▸ Goal of the exercise
Set the pictures aside and transcribe exactly the lines from the one containing "The width and" through the final line of the records.

Records from a collection:
Start of Block

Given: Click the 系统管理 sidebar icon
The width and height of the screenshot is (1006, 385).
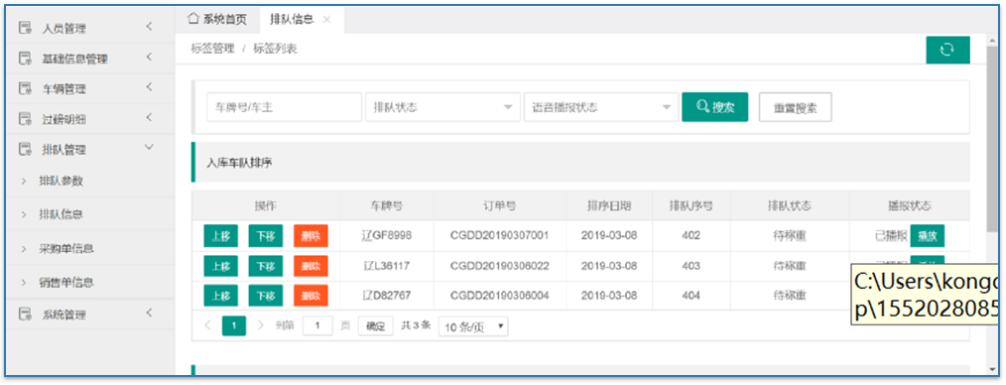Looking at the screenshot, I should pos(25,314).
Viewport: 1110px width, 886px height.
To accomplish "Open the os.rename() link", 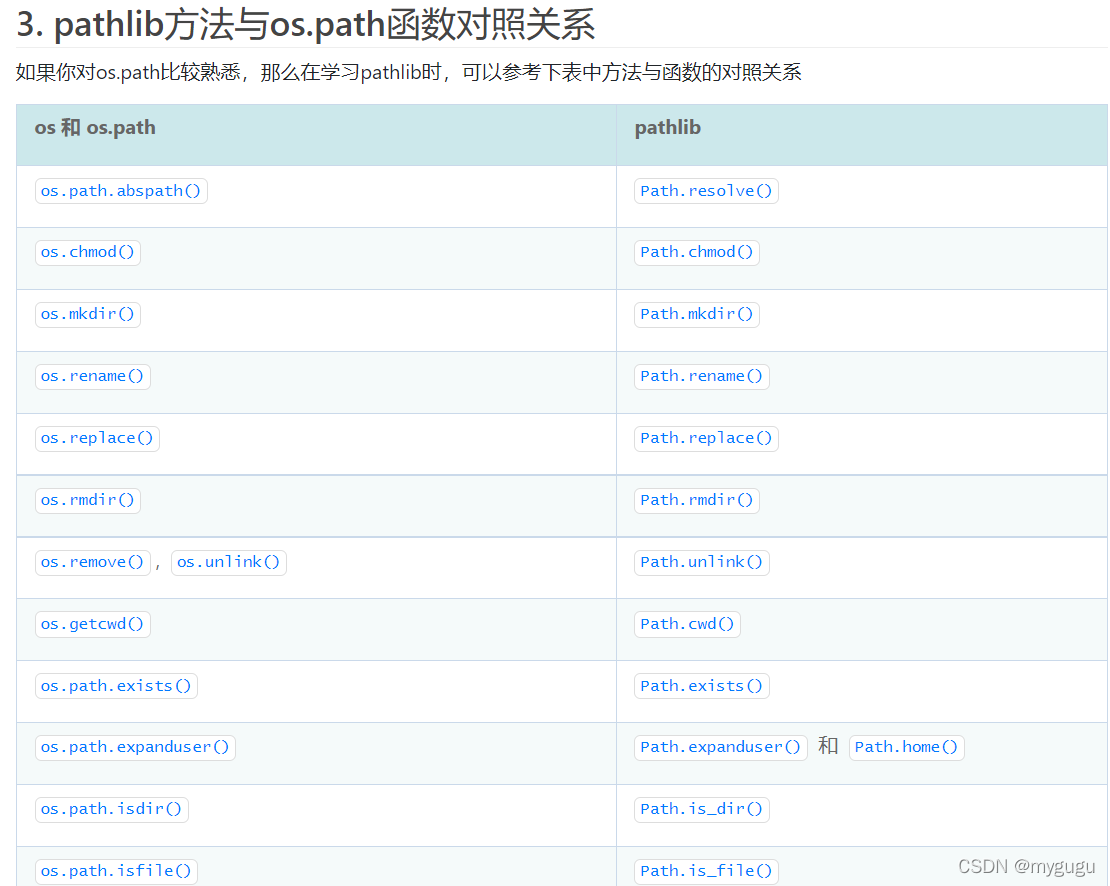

End of Block

▸ Answer section
The width and height of the screenshot is (1006, 385).
Looking at the screenshot, I should pos(25,314).
Viewport: 1110px width, 886px height.
To accomplish "Open the os.rename() link", 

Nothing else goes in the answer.